Однако прежде чем мы покинули вагон, Николай задержался над своим мучителем, плюнул ему в лицо.
— Сволочь, — процедил сквозь зубы.
3. Кастрат
До Твери остался один перегон, и я приказал Олегычу слишком не усердствовать: питеры могли взорвать мост, либо раскурочить железнодорожное полотно.
Стрелки, уже предупрежденные, что в Твери нас ждет отнюдь не зачистка, сидели по вагонам нахохленные, злые, полные нехороших предчувствий. Мои слова о том, что у каждого есть возможность стать героем, первым москвитом, схлестнувшимся с питерами, не возымели действия.
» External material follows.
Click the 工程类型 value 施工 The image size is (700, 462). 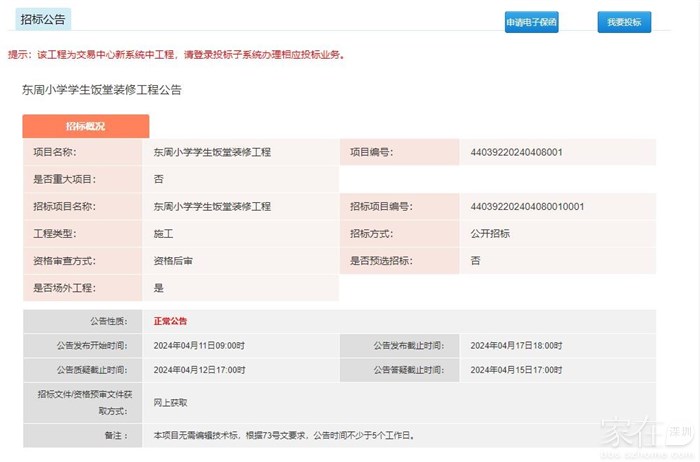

Самир буркнул в моем присутствии: «Конунгу известен рецепт нашей смерти». Я предпочел сделать вид, что ничего не услышал.
Я не мог ни в чем винить бойцов, так как ощущение, что мой поезд идет в никуда, не покидало меня, и это несмотря на то, что план внезапной блокировки противника на развалинах города, уничтожения техники, сформировался в моей голове и нельзя сказать, чтобы он был плохим. Но одно дело, — план, другое — его воплощение. Уж очень густыми красками описывал Шрам силу питеров. Да, Шрам. Что же с ним сталось? Неужели его сожрали твари? Удастся ли найти другого осведомителя?
— Николай, ты помнишь Шрама?
Истопник возился у печки, пытаясь всунуть в узкое отверстие толстое полено. Мы с ним, даром, что жили в одной теплушке, разговаривали мало, и каждый раз Николай вздрагивал от звука моего голоса. Вздрогнул он и сейчас, как мне показалось, несколько резче, чем обычно.
— Помню, Ахмат.
Николай, наконец, управился с поленом.
— А почему ты спросил, конунг?
— Почему? Даже не знаю…
Просто не было бы Шрама, и отряд на полных, вовсю раздуваемых Олегычем, парах несся бы к верной гибели. А так… Поборемся. Пожалуй, я погорячился, натравив на следопыта зачгруппу, но сделанного не воротишь, как небу не вернуть летящий к земле снег.